- Material provided:

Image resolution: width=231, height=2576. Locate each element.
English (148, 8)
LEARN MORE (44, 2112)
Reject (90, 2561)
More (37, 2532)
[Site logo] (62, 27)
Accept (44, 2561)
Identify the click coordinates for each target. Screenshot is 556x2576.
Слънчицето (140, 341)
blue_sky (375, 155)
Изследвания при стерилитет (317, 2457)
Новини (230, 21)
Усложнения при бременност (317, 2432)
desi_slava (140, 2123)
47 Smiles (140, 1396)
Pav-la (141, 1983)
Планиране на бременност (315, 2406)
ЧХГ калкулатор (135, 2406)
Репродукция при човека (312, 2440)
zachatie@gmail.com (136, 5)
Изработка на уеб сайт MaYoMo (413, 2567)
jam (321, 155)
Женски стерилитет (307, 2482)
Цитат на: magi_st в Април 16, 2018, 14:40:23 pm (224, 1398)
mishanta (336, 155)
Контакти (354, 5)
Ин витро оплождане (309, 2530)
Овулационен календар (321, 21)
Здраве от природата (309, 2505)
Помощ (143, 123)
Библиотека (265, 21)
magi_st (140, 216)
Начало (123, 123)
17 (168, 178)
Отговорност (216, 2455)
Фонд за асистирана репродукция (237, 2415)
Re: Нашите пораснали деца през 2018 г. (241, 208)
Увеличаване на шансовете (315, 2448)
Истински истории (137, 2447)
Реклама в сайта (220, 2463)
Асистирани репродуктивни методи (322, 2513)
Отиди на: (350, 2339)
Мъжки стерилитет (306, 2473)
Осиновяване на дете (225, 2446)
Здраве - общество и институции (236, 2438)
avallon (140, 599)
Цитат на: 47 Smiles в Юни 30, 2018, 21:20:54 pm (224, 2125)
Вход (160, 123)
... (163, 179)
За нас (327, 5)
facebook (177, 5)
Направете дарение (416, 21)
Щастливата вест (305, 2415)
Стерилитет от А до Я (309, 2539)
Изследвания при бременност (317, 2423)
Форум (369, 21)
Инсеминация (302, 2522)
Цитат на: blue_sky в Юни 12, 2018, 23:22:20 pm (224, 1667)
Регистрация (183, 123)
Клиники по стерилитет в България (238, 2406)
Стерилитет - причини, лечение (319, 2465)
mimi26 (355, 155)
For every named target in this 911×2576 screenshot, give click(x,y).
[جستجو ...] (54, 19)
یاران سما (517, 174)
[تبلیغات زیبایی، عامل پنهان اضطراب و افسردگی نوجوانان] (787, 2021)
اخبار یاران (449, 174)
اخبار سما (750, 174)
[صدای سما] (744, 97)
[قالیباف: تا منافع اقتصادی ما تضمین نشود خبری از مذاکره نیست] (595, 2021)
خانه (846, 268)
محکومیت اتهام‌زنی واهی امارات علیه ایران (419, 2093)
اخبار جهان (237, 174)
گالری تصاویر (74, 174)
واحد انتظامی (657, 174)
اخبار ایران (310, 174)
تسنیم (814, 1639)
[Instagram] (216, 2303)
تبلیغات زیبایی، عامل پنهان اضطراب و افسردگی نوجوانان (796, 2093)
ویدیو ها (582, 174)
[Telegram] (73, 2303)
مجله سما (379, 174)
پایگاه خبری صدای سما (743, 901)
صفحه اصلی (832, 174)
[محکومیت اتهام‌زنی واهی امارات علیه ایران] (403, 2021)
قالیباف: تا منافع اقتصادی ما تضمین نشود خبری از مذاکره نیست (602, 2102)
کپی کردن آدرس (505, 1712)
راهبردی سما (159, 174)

- The task: The lines to return are those in the material above that hold "each".

- Task output:
Image resolution: width=231, height=2576. Locate each element.
Identify the click coordinates for each target. Screenshot is 556x2576.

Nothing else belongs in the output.